ISSN 2074-9414 (Печать),
ISSN 2313-1748 (Онлайн)

Гибридная стратегия биоинформатического моделирования (in silico) для изучения биологически активных пептидов молочного белка

Аннотация
Методы биоинформатического анализа – вспомогательный инструмент в проведении предварительного этапа исследований процесса биокаталитической конверсии белков с прогнозируемым высвобождением биологически активных пептидов. Однако существует ряд факторов, не учитывающихся в современных стратегиях при проектировании биологически активных пептидов, что препятствует полномасштабному прогнозированию их биологических свойств. Это обуславливает актуальность выбранной цели исследования – разработку гибридной стратегии биоинформатического моделирования для изучения биологически активных пептидов молочного белка с учетом ранжирования ключевых критериев на основе высокопроизводительных алгоритмов протеомных баз данных.
Объектом исследования является научная литература, касающаяся методов in silico биологически активных пептидов. Применялись современные таксонометрические методы поиска информации с использованием баз данных РИНЦ, Scopus и Web of Science.
Сформирован и поэтапно описан оптимальный алгоритм гибридной стратегии in silico изучения биологически активных пептидов молочного белка с учетом оценки безопасности всех продуктов гидролиза, их физико-химических и технологических свойств. Алгоритм стратегии сформирован исходя из аналитических данных о белковом профиле, аминокислотной последовательности белков, входящих в состав сырья с учетом их полиморфизма, и последующей идентификации биоактивных аминокислотных сайтов в структуре белка.
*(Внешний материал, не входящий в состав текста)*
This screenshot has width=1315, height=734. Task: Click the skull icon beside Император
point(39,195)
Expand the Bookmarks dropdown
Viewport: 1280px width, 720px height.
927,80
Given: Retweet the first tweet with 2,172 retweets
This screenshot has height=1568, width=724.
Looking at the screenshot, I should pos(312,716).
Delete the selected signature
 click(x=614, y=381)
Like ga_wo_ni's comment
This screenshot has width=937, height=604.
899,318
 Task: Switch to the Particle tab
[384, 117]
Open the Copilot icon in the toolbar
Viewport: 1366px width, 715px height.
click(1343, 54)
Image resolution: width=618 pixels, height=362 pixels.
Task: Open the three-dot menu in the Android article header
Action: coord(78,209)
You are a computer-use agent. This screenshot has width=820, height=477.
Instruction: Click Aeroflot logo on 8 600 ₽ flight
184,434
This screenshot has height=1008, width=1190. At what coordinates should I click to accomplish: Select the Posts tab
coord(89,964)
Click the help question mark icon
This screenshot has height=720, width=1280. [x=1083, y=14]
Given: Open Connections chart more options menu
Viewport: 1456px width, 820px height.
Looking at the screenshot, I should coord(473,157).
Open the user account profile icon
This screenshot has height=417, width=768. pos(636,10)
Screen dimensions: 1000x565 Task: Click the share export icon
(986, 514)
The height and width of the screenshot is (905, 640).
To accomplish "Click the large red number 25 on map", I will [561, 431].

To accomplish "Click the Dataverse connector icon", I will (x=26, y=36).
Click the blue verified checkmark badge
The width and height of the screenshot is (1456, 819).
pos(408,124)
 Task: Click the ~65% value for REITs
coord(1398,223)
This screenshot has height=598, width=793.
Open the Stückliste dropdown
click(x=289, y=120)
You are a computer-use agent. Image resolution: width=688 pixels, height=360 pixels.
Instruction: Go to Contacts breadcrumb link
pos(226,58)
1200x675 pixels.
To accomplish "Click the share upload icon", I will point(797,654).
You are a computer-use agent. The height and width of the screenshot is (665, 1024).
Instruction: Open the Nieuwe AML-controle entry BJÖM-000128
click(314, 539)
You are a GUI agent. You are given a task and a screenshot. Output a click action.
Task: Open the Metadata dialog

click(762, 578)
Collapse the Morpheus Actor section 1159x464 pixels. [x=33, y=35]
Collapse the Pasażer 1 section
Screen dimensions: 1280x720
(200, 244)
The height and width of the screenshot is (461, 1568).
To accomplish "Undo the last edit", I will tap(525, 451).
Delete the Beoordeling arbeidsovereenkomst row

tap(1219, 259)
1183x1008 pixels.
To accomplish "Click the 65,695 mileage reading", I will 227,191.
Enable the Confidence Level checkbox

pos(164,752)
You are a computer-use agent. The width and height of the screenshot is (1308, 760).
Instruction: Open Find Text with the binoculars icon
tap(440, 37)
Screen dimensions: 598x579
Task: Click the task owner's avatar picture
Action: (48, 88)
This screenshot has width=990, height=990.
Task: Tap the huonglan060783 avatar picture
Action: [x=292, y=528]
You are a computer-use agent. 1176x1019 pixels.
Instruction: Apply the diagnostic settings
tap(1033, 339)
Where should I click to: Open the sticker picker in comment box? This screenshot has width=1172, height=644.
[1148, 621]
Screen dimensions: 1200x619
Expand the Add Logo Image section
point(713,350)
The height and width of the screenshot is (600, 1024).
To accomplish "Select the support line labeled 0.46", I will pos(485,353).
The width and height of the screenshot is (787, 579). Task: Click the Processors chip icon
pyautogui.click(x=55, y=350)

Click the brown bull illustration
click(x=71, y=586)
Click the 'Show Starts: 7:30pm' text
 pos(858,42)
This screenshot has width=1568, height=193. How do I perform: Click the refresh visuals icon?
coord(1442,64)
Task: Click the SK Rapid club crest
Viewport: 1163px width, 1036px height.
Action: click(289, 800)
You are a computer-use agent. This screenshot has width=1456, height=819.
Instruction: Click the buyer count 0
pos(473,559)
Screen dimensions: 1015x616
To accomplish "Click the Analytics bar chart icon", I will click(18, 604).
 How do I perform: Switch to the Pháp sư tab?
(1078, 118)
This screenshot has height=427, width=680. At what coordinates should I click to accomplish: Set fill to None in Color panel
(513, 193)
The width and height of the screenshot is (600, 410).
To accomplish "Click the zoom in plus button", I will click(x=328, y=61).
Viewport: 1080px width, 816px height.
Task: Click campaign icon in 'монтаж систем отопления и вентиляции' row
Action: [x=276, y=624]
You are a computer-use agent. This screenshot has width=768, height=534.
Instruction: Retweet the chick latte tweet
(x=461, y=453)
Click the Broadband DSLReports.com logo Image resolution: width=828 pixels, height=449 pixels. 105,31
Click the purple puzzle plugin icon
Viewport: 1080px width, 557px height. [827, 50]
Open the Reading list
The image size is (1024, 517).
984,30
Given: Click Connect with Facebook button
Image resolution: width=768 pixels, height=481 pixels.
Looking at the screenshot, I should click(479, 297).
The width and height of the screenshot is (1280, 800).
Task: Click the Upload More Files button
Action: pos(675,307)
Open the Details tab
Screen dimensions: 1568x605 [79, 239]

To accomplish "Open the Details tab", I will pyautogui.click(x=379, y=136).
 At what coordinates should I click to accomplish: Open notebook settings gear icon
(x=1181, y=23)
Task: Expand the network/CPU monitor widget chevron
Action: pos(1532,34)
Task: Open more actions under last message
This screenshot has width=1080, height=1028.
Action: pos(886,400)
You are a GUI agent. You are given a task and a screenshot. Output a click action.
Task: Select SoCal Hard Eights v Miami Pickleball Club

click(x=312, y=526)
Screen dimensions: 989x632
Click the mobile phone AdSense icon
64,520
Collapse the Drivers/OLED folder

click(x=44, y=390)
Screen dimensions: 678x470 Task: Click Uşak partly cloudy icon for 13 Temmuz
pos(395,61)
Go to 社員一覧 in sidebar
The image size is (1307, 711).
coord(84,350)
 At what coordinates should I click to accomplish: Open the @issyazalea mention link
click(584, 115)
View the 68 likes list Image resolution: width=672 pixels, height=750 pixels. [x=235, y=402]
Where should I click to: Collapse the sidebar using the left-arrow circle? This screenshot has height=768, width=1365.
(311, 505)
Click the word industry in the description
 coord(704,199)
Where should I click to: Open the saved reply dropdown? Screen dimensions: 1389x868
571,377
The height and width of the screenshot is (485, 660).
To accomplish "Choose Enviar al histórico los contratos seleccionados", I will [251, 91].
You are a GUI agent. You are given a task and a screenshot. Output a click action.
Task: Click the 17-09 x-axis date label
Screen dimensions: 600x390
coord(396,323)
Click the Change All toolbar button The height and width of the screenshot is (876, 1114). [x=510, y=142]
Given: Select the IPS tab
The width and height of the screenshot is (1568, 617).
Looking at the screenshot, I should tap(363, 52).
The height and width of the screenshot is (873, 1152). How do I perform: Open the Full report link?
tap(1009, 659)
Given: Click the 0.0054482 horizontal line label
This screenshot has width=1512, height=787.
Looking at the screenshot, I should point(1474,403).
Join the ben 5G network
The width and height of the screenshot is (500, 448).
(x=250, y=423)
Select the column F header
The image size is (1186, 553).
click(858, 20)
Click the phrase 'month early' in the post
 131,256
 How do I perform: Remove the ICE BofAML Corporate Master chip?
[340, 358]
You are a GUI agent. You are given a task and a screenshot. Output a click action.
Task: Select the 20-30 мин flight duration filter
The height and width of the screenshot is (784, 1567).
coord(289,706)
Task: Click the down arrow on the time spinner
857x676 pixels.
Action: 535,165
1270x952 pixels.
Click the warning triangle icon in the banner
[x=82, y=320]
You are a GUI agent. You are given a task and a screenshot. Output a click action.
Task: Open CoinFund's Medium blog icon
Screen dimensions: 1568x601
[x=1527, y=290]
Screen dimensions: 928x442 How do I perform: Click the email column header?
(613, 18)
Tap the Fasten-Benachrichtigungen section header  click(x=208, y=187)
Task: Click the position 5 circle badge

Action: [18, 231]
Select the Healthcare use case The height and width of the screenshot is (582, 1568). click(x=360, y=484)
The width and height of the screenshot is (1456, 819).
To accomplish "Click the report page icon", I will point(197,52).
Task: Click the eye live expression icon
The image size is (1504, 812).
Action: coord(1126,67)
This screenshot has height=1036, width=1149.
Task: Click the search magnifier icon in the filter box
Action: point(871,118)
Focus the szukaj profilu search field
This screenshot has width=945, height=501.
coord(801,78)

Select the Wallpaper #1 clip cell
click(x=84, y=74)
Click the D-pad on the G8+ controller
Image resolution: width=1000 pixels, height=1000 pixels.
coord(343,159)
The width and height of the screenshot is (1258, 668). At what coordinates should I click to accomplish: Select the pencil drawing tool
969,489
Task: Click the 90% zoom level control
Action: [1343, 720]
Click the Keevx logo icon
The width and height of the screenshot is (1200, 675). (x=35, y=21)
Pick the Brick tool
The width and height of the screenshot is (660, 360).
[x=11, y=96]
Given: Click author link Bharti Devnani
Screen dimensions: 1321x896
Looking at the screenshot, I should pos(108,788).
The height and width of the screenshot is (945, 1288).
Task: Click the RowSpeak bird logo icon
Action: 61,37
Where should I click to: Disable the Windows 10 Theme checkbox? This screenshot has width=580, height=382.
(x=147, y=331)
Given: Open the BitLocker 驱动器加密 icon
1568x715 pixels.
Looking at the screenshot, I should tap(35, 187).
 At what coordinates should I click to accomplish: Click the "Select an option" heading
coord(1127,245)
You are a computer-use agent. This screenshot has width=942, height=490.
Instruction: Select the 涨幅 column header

В алгоритм включен подбор оптимальных ферментных препаратов и моделирование гидролиза с оценкой биоактивности пептидов по протеомным базам данных.
Предложенная стратегия in silico позволит на предварительном этапе проведения гидролиза белка научно прогнозировать направленное высвобождение стабильных пептидных комплексов биологически активных пептидов с доказанными биоактивностью, безопасностью и сенсорными характеристиками. Гибридный алгоритм будет способствовать аккумулированию необходимых первичных данных для сокращения временных и финансовых затрат на проведение реальных экспериментов.
Ключевые слова
Молочные белки, пептиды, база данных, биоинформатика, in silico
ФИНАНСИРОВАНИЕ
Исследование выполнено за счет гранта Российского научного фонда (РНФ) № 21-76-00044.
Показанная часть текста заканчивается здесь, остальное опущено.